Directions:
Edit the records below by changing every "Describe" to "Identify" and keeping everything else the same. Leave the pictures out of your version.

───── Exercise materials ─────

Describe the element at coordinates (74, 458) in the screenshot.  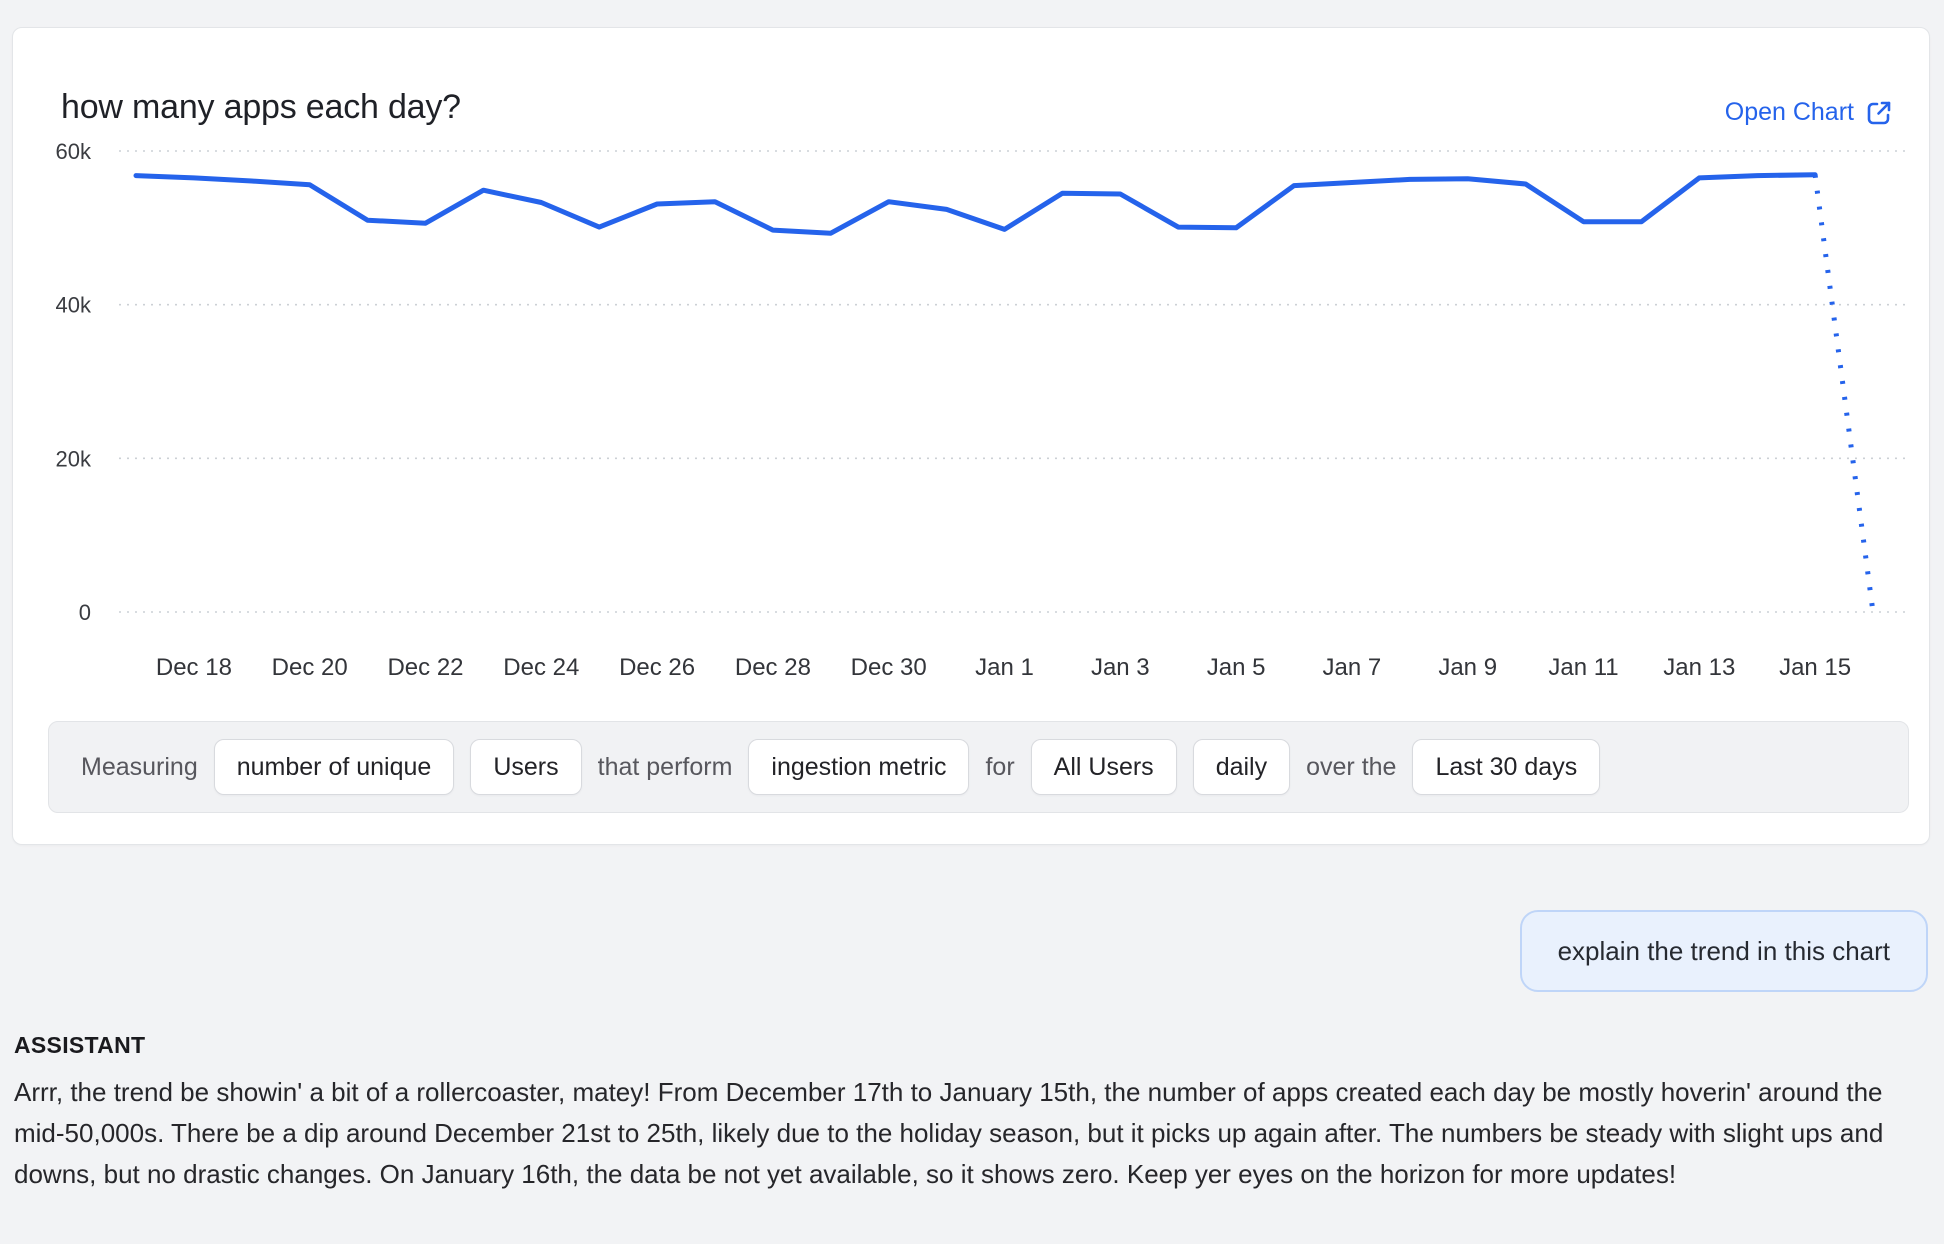
I see `y-axis-tick: 20k` at that location.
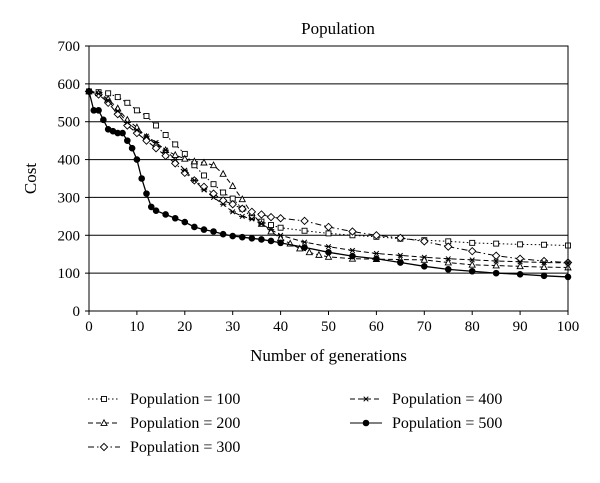 This screenshot has width=600, height=483. What do you see at coordinates (136, 327) in the screenshot?
I see `x-tick-label: 10` at bounding box center [136, 327].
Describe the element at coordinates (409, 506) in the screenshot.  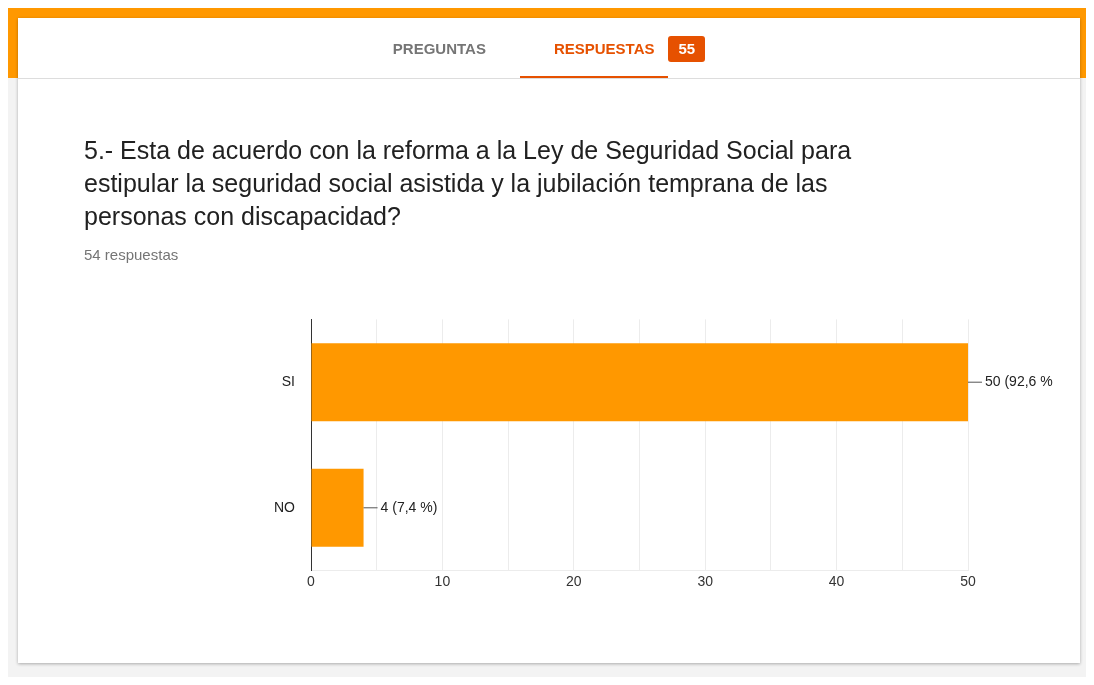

─────

Solved exercise:
Identify the element at coordinates (74, 458) in the screenshot.  
I see `y-axis-tick: 20k` at that location.
 This screenshot has width=600, height=483. What do you see at coordinates (136, 327) in the screenshot?
I see `x-tick-label: 10` at bounding box center [136, 327].
Identify the element at coordinates (409, 506) in the screenshot.  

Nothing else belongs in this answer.